Work instructions:
Leaving out all images, write out the records that follow exactly.

Dataset records:
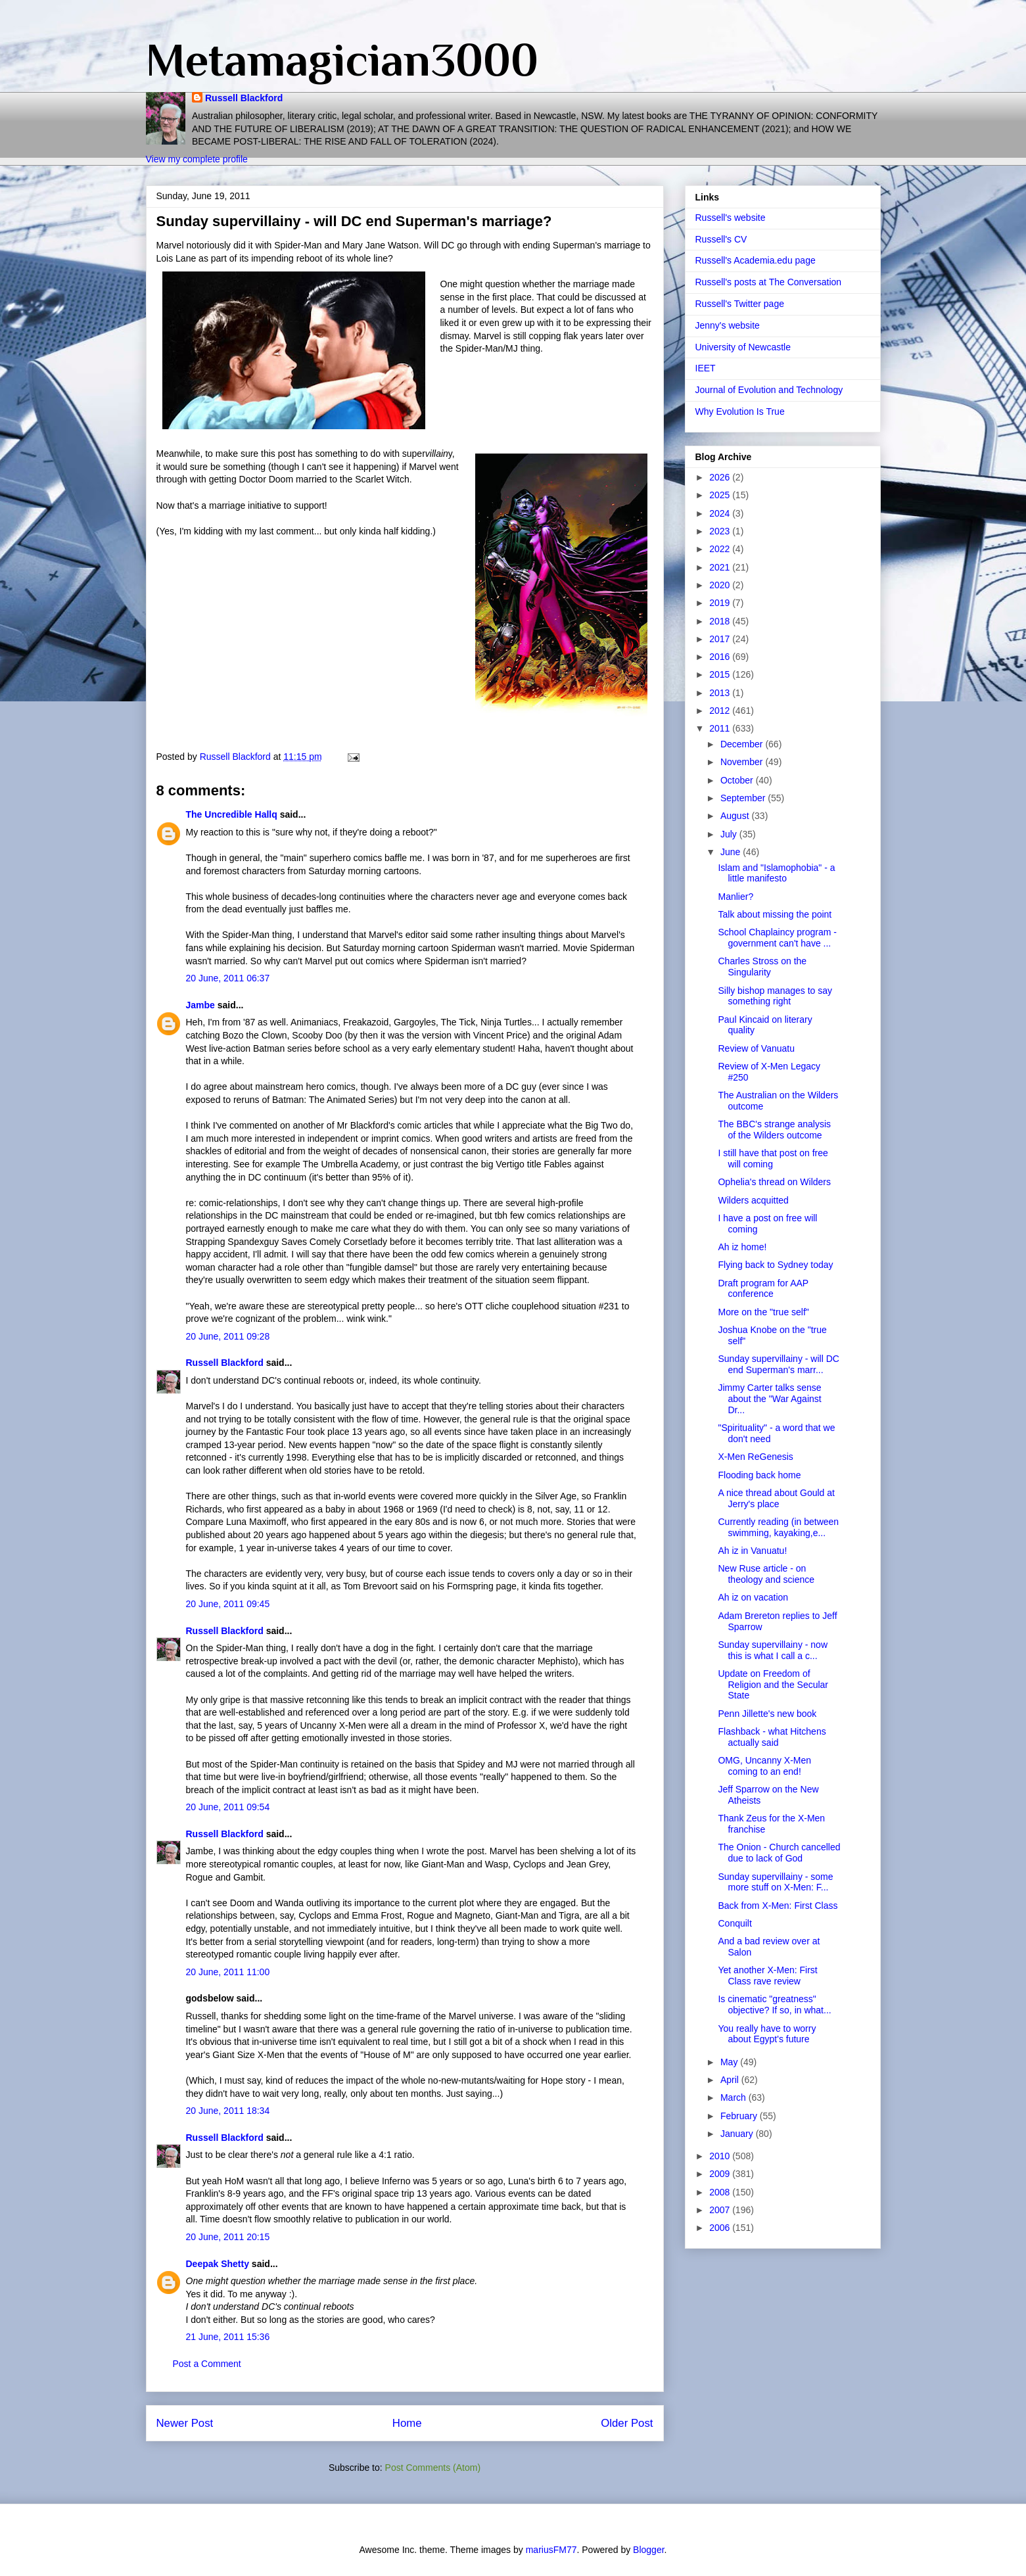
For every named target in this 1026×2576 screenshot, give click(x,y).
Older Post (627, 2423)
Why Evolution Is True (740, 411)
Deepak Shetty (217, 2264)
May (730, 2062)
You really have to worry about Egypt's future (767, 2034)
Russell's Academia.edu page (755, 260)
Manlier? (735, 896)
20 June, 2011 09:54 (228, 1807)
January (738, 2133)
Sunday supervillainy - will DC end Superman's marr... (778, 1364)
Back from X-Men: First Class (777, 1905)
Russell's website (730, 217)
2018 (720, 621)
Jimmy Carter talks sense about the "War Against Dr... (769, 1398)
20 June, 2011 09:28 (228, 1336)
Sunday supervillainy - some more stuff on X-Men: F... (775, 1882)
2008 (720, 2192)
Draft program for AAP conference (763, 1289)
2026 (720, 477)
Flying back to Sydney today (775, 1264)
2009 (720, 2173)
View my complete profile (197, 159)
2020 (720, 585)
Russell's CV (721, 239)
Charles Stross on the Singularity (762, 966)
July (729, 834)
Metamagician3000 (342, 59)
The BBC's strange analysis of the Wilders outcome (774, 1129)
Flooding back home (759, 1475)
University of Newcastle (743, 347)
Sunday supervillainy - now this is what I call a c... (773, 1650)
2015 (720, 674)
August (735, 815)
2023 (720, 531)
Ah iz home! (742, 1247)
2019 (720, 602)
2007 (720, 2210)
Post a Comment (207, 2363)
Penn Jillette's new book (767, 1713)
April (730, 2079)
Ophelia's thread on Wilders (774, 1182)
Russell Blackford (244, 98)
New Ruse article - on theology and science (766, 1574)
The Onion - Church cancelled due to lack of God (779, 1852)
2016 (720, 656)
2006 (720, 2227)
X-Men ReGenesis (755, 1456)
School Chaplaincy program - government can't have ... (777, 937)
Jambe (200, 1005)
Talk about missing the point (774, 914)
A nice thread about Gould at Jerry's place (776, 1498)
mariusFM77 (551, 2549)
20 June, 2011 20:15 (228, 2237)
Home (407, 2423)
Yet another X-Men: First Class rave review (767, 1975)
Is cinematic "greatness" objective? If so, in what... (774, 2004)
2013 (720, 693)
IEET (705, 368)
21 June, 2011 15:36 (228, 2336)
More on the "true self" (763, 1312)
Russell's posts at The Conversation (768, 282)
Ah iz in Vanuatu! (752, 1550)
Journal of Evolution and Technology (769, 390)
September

Solved problem:
For every named target in this 1026×2576 screenshot, give click(x,y).
Older Post (627, 2423)
Why Evolution Is True (740, 411)
Deepak Shetty (217, 2264)
May (730, 2062)
You really have to worry about Egypt's future (767, 2034)
Russell's Academia.edu page (755, 260)
Manlier? (735, 896)
20 June, 2011 09:54 (228, 1807)
January (738, 2133)
Sunday supervillainy - will DC end Superman's marr... (778, 1364)
Back from X-Men: First Class (777, 1905)
Russell's website (730, 217)
2018 (720, 621)
Jimmy Carter talks sense about the "War Against Dr... (769, 1398)
20 June, 2011 09:28 (228, 1336)
Sunday supervillainy - some more stuff on X-Men: F... (775, 1882)
2008 (720, 2192)
Draft program for AAP conference (763, 1289)
2026 (720, 477)
Flying back to Sydney today (775, 1264)
2009 (720, 2173)
View my complete profile (197, 159)
2020 (720, 585)
Russell's CV (721, 239)
Charles Stross on the Singularity (762, 966)
July (729, 834)
Metamagician3000 (342, 59)
The BBC's strange analysis of the Wilders outcome (774, 1129)
Flooding back home (759, 1475)
University of Newcastle (743, 347)
Sunday supervillainy - now this is what I call a c... (773, 1650)
2015 (720, 674)
August (735, 815)
2023 (720, 531)
Ah iz home! (742, 1247)
2019 (720, 602)
2007 (720, 2210)
Post a Comment (207, 2363)
Penn Jillette's new book (767, 1713)
April (730, 2079)
Ophelia's thread on Wilders (774, 1182)
Russell Blackford (244, 98)
New Ruse article - on theology and science (766, 1574)
The Onion - Church cancelled due to lack of God (779, 1852)
2016 (720, 656)
2006 (720, 2227)
X-Men ReGenesis (755, 1456)
School Chaplaincy program - government can't have ... (777, 937)
Jambe (200, 1005)
Talk about missing the point (774, 914)
A nice thread about Gould at Jerry's place (776, 1498)
mariusFM77 (551, 2549)
20 June, 2011 20:15 (228, 2237)
Home (407, 2423)
Yet another X-Men: First Class rave review (767, 1975)
Is cinematic "greatness" objective? If so, in what... (774, 2004)
2013 (720, 693)
IEET (705, 368)
21 June, 2011 15:36 (228, 2336)
More on the "true self" (763, 1312)
Russell's posts at The Conversation (768, 282)
Ah iz in Vanuatu! (752, 1550)
Journal of Evolution and Technology (769, 390)
September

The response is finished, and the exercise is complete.